III- Os dados recolhidos pela ré, ao abrigo de qualquer contrato de crédito celebrado e relativo à concessão de crédito e solvabilidade, estão abrangidos pelas regras legais de protecção do tratamento de dados pessoais. Deve, por conseguinte, a ré assegurar ao titular dos mesmos o direito de informação e os direitos de actualização, rectificação e acesso relativamente aos seus dados, com a respectiva rectificação de erros e omissões ocorridas (artigos 10.º e 11.º da lei n.º 67/98, de 26 de Outubro).
IV- Tendo saído incluído, indevidamente, o nome da A. na listagem de clientes de risco do Banco de Portugal ( vulgo, lista de “de maus pagadores”) e informada de tal facto a ré, que nada fez no sentido de corrigir tal situação, entende-se que o seu comportamento, desprovido de diligência exigível, é passível de formulação de um juízo de censurabilidade e reprovabilidade.
V- A circunstância dessa informação ao Banco de Portugal ser obrigatória, num quadro de incumprimento ou falta de solvabilidade de compromissos financeiros, relativamente a créditos vencidos e não pagos, nos termos do Decreto-lei n.º 298/92, de 31 de Dezembro, não desresponsabiliza a ré, nem reduz a censurabilidade da sua conduta, porquanto, depois de alertada pela A, para a existência de um equívoco, nada fez para o atenuar ou corrigir.

(ALG)
Decisão Texto Integral: ACORDAM NO TRIBUNAL DA RELAÇÃO DE LISBOA


I – 1. GRAÇA […] instaurou a presente acção declarativa de condenação com processo ordinário contra:

C. […] S.A.

Pedindo a condenação da R. a pagar-lhe a indemnização no valor de € 15.000,00, acrescida de juros de mora vencidos desde a data da citação e vincendos, até integral pagamento, pelos prejuízos que lhe causou comunicando ao Banco de Portugal informações indevidas a seu respeito.

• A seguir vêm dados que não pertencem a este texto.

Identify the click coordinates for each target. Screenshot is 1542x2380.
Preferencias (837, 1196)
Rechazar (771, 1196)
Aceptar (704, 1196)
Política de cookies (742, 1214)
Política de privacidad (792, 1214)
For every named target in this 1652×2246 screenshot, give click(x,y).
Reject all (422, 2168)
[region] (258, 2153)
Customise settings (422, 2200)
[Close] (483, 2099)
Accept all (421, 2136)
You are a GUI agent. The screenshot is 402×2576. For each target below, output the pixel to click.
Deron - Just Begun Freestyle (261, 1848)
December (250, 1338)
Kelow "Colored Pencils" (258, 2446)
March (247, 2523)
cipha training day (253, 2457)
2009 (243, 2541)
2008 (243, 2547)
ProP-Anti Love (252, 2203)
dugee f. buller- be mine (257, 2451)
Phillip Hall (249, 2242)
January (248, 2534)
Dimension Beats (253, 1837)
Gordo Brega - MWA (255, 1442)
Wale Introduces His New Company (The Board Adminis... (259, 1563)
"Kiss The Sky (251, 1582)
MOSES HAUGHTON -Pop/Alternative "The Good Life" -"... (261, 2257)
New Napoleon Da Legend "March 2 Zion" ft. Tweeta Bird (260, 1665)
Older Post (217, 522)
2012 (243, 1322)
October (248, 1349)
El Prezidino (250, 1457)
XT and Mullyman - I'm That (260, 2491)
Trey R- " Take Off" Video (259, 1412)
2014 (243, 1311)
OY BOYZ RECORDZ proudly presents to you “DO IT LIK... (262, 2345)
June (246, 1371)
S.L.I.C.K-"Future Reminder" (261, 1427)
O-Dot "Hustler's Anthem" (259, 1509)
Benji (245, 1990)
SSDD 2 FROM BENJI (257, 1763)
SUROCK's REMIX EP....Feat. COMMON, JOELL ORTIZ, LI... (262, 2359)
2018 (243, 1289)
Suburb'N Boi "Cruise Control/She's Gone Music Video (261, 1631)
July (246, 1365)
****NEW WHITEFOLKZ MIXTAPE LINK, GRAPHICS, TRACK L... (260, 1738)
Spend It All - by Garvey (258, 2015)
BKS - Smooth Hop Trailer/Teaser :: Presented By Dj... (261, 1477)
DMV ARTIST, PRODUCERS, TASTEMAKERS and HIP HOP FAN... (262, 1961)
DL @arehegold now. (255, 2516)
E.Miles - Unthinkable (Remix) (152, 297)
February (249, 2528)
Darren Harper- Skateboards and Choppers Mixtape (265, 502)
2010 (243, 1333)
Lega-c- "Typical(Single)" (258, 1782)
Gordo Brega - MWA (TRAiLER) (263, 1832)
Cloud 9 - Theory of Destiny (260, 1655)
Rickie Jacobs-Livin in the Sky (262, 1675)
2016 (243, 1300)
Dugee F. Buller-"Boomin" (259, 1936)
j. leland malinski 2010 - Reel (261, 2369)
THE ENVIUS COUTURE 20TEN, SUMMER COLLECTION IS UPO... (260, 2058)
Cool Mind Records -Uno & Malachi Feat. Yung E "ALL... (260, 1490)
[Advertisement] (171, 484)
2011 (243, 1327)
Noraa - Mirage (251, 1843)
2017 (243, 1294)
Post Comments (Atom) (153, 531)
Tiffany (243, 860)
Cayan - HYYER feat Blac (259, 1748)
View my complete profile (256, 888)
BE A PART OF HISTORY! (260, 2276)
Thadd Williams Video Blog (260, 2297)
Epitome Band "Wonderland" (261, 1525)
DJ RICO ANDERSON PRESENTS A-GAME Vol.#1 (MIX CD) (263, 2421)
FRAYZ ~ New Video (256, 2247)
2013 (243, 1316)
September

Alega, em síntese que, em 14-8-2002, foi contactada pelos serviços de contencioso da R., os quais lhe disseram que se encontrava em situação de incumprimento perante aquela e pretendendo que procedesse ao pagamento das quantias de que seria alegadamente devedora.

Foi-lhe dito que se tratava de um contrato de empréstimo em que figurava como primeiro outorgante um tal “[…]” e como segunda proponente a A.

Sucede que a A. nunca assinou tal contrato, nem conhece o referido indivíduo, tendo solicitado por várias vezes que a R. lhe prestasse informações sobre o referido contrato. Porém, a R. não deu qualquer resposta e comunicou ao Banco de Portugal o incumprimento da A.

Tal situação fez com que ficasse incluída na lista de clientes de risco e por isso foi-lhe negada a concessão de um empréstimo que tinha solicitado ao BANCO […].

A A. sofreu danos em consequência da comunicação feita ao Banco de Portugal, traduzidos na impossibilidade de obtenção do financiamento pretendido em Julho de 2002 e recusado em Dezembro desse ano.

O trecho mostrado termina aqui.